═════ Passage shown

I'm reading a paper where the goal is to determine the weights of a weighted arithmetic mean to create a sales forecast for a future event (e.g. a promotion). The weights weigh a vector of historical sales of historical events, in the following equation denoted as the vector y.

$$\hat{y}_k = \frac{w^Ty}{w^T1} \tag{1} $$ where w, y and 1 are all vectors of size $N$.

Now every event can be described by some numerical features of size $m$ (or categorical features transformed to numerical ones). And ofcourse, the event we are trying to forecasts has this vector of features as well.

What they are trying to do is to estimate the weights by looking how similar each historical event is compared to the event we are trying to forecast (by looking at these features). Then a more similar event will have more weight and the volume of that event will thus have more impact on the value of our forecast.

To measure the similarity, they use the Euclidean distance on the vector of features that describes each event. In the paper, they normalize each feature! This will give us an Euclidean distance matrix A of size $N \times m$: $$A^{(e)} = (X - 1x^e)\space\odot\space(X-1x^e) $$ With the superscript (e) to indicate that the result has been calculated wrt the $e^{th}$ event, matrix X which contains the numerical features for every historical event and $x^e$ the vector of features is of the event we are trying to forecast. But every numerical feature has its relative importance, so we also want to find a vector v that scales the matrix A so that you eventually get a vector of size $N$. This final vector can we call the scaled Euclidean distance of every historical event compared to the event of which its volume we are trying to forecast.

So the more similar -the lower the scaled Euclidean distance distance is for an event compared to the event we are trying to forecast- the more weight we want to give it. So the weights are inversely proportional to the scaled Euclidean distance which is obvious.

And here comes the question:

In the paper they take the inverse square root of the Euclidean distance matrix to define the relationship between the weights and the similarity:

$$\text{weight}_j = \frac{1}{\sqrt{a^iv}}\tag{2}$$ where $a^i$ is the $i$th row of the matrix A and $j$ represents each of the historical events.

But why do they use the square root? Why not just:

$$\mathrm{weight}_j= \frac{1}{a^iv}$$ or $$\mathrm{weight}_j= \frac{1}{(a^iv)^2}$$

Why do we use the inversed square root and not just the inverse or the inversed square to define the proportionality ?

══════════

Copy the forecasting post between "In the paper they" and "the proportionality ?", inclusive, and rename "paper" as "article". The records have no connection to the forecasting post above.

═════ Supplied material

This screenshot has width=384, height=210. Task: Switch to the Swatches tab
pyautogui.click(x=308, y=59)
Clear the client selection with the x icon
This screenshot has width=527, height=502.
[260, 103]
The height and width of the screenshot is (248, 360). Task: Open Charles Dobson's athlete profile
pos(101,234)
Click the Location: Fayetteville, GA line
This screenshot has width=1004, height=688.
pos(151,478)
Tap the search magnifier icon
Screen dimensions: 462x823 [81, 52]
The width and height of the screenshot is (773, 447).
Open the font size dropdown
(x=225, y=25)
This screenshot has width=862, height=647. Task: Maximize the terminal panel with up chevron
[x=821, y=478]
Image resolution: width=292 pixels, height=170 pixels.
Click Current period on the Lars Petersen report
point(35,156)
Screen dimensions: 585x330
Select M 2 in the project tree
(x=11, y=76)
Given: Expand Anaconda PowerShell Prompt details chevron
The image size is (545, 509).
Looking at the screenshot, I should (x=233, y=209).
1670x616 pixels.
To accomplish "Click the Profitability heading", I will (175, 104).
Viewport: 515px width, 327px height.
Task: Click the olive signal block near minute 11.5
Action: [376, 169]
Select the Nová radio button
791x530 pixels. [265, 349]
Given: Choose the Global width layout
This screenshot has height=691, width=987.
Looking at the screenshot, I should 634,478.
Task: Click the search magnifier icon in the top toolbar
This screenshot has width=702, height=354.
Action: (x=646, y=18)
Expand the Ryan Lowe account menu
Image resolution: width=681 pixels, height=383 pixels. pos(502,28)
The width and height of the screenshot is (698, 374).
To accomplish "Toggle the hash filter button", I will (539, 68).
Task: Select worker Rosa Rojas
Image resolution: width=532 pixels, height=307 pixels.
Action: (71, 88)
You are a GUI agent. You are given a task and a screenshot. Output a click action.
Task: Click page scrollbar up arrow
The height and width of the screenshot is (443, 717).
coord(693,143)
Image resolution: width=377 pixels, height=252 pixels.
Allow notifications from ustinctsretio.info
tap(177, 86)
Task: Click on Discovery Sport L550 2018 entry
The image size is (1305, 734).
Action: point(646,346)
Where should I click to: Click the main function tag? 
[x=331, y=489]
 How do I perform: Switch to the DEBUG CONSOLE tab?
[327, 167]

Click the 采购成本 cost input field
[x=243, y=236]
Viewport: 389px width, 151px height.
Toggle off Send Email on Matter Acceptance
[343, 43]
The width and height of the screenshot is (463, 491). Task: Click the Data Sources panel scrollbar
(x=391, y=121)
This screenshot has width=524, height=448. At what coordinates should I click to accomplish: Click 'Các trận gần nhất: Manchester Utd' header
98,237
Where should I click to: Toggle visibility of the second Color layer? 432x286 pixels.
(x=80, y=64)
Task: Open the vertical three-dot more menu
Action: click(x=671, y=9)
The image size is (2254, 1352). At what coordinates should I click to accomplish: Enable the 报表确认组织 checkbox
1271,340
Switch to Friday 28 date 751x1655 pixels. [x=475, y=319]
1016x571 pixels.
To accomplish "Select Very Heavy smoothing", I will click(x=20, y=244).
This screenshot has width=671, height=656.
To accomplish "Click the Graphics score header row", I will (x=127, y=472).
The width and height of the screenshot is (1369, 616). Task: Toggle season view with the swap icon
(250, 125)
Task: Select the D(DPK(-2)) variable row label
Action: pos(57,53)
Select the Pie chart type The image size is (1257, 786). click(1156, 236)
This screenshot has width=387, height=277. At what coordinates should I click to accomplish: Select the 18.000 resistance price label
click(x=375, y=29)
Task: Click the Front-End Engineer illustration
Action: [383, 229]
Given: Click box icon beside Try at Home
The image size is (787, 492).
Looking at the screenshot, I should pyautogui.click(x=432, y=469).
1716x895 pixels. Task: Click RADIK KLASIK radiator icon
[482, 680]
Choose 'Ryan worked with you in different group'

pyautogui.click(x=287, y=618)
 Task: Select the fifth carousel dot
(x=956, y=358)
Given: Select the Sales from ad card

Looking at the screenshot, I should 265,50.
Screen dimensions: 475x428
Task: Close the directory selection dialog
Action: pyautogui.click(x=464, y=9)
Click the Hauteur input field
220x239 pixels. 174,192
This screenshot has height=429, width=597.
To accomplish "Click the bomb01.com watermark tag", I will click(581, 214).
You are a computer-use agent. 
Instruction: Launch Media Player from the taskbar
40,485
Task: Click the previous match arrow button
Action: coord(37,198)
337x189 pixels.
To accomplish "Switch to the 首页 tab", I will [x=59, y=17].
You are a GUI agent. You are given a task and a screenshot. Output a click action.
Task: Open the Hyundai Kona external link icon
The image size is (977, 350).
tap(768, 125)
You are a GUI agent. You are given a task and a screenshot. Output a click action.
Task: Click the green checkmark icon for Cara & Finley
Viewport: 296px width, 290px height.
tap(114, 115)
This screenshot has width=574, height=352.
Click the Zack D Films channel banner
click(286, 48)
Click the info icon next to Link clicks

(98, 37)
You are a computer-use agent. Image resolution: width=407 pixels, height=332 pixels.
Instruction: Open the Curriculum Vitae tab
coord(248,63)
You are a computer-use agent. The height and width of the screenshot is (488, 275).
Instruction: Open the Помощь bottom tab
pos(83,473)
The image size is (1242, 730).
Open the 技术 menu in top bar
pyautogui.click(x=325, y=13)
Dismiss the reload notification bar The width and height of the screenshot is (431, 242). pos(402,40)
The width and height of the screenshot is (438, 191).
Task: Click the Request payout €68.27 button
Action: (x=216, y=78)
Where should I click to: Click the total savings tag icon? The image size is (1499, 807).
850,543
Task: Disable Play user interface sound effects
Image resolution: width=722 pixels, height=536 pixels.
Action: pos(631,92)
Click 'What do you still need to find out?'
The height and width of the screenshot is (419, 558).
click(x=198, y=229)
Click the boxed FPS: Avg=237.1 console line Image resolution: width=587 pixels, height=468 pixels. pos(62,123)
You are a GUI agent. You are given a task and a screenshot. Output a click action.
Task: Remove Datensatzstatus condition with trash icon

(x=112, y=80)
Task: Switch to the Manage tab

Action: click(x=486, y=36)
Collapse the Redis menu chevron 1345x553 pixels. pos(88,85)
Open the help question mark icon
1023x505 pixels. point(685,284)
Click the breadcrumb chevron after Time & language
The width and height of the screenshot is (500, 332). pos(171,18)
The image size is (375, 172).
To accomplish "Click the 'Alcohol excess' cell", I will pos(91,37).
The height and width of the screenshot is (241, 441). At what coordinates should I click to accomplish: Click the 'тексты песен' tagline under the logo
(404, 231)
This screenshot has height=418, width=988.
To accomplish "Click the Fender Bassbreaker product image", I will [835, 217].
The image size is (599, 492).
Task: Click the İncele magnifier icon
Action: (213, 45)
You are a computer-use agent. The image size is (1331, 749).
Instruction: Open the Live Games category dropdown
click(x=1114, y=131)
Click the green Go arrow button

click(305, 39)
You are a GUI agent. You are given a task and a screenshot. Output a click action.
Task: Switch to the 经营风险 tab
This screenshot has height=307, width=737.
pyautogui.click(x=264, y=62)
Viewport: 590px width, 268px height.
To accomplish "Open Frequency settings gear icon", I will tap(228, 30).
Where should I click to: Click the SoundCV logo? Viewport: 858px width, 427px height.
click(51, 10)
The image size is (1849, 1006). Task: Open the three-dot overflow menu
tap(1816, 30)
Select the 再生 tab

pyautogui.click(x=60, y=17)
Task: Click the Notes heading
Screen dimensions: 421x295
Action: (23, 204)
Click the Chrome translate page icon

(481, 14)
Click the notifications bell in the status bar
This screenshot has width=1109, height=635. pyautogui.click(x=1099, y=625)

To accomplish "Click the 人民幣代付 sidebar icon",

══════════

Solution to this task >>
In the article they take the inverse square root of the Euclidean distance matrix to define the relationship between the weights and the similarity:

$$\text{weight}_j = \frac{1}{\sqrt{a^iv}}\tag{2}$$ where $a^i$ is the $i$th row of the matrix A and $j$ represents each of the historical events.

But why do they use the square root? Why not just:

$$\mathrm{weight}_j= \frac{1}{a^iv}$$ or $$\mathrm{weight}_j= \frac{1}{(a^iv)^2}$$

Why do we use the inversed square root and not just the inverse or the inversed square to define the proportionality ?